Doug, you forgot BARACK HUSSEIN OBAMA who stole his Senate seat through CHICAGO STYLE THUG POLITICS!!!!
(end of sarcasm)
As to Booker being in the Senate, I am interested in seeing what he actually does (does the rising star burn out and fade away?). No opinion good or bad of him, only that what ever else he has to be better than the alternative.
So New York now has a third Senator. Good for the Empire State.
@Jenos Idanian #13: Sorry, Tom Lehrer will have to sue you for copyright infringement.
@Jenos Idanian #13:
Even better news is is that the Tea Party candidate lost. As if we need other malevolent, dyspeptic, obstructionist legislator who is willing to countenance a downgrade in America’s credit rating or even a default in order to advance a Tea Party agenda.
@OzarkHillbilly:
*Terrorist Fist Bump*
@Jenos Idanian #13: Why not? Idaho has 8.
@OzarkHillbilly: New Jersey Pop: 8.865 million
Combined populations of Idaho: 1.596 million, Montana: 1.005 million, Wyoming: .576 million, Utah: 2.855 million, totals (rounded up) = 6.075 million.
Wow! Numbers are fun! Nebraska fits in too! 1.856 million! How about North Dakota?!?!?! .699 million.
BUZZZZ!!! Awe, too bad, we went over the Jersey line.
@Rob in CT: (he couldn’t have done it with out the help of his good buddy Bill Ayers)
Landslide win here. Despite the FUD. Sweet
inside newark he was known as the guy who didn’t live in newark! his cop escorts alerted him to fun photo-ops and such, and the media just ate it up with no questions asked.

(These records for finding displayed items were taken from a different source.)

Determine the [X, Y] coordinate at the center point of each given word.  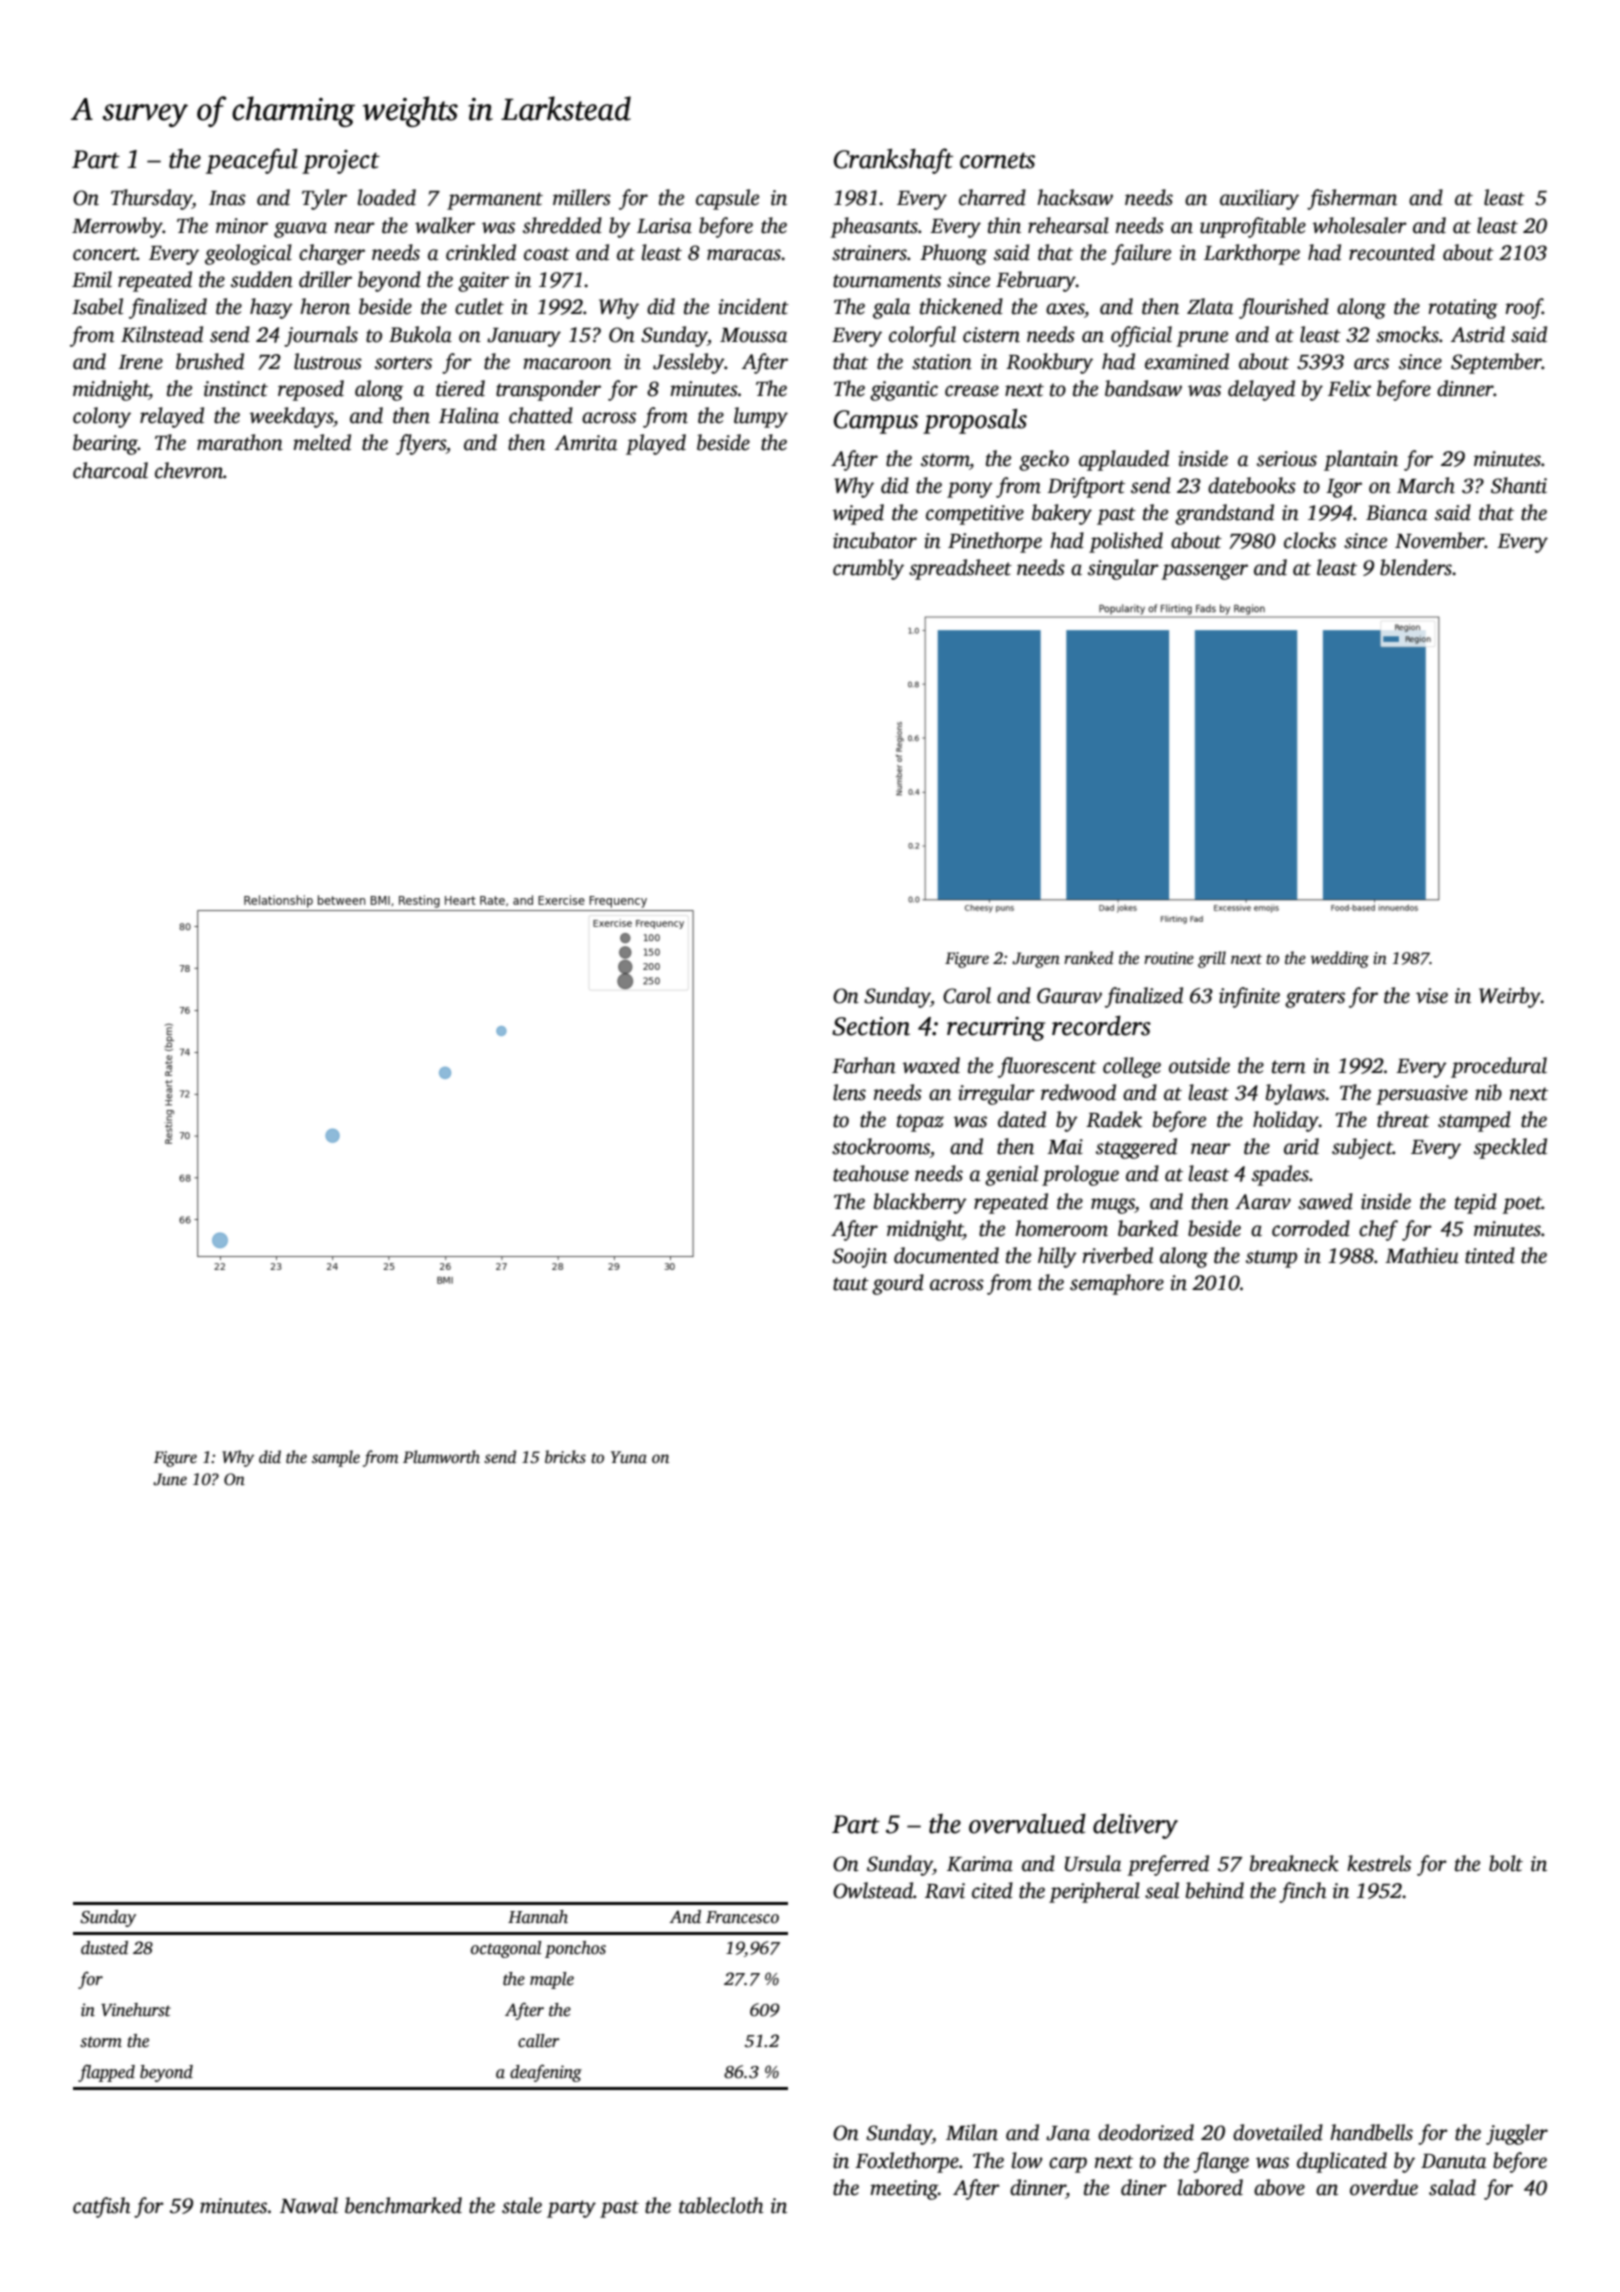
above [1279, 2187]
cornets [997, 161]
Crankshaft [893, 161]
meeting [904, 2190]
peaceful [252, 161]
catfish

@grumpy realist: Thank you. After my earlier Monty Python reference went over a few heads, I was worried no one would catch the Lehrer allusion.
@bill:
Just so you know, Bill, the people you listen to in the media are lying to you. Constantly.
http://www.slate.com/blogs/weigel/2013/10/15/birther_director_claims_that_cory_booker_does_not_live_in_newark.html
Do you want to be lied to, Bill? Do you like it?
My brother used to say stuff like this all the time. Of course he was in high school back then.
Actually, the more relevant bit from the Weigel blog post:
The Daily Caller or whatever sewer you read is not credible. They publish garbage, Bill. They lie to you.
@bill: “inside newark he was known as the guy who didn’t live in newark! ”
According to all those Newark natives you hang out with, right? I mean, Newark insiders Rush and Sean…
@Rob in CT:
I love that I got a downvote for that.
Don’t want to hear it, do you? The Daily Caller produces agiprop, not news.
@Rob in CT: I love that I got a downvote for that.
Wasn’t me, dude. I don’t care for those games.
I disagree with you, as I think TheDC does some good stuff, but I ain’t gonna downtwinkle you over it. And there are some public documents that support TheDC’s story — like the lease on one of Booker’s “homes” being in the name of the Newark PD.
@Jenos Idanian #13:
I didn’t think it was you, Jenos.
As for the DC, You are very credulous when it comes to their work. They tell you things you want to believe, and you believe them. Anyone can fall victim to that.
@Jenos Idanian #13:
It’s all good, though. Frank Lautenberg lived in New York, too.
http://www.politickernj.com/wallye/20265/does-lautenberg-live-new-jersey-or-new-york-his-aide-gives-mixed-signals
@Rob in CT: his neighbors must be lying then, like it matters. Hey, if rahm can get away with it then why not corey ?
yes bill…once you’ve been shown to be wrong…don’t change your mind…double down on the crazy.
@bill:
Nice illustration of the fact that you’re unreachable, bill. The sources you trust are lying to you. I showed you this. You could get angry at the people who lied to you, but no.
The people at the DC played you for a fool, and will again. How does that feel? Does it feel good?
@Rob in CT: you want to reach me? wanna text or something? i don’t get mad over superfluous bs, it’s humorous at best. you believe what you read- good for you.
How old must that get? Do they ever have a rally in NJ that doesn’t have Bon Jovi songs? I mean, Springsteen I could handle, but Bon Jovi?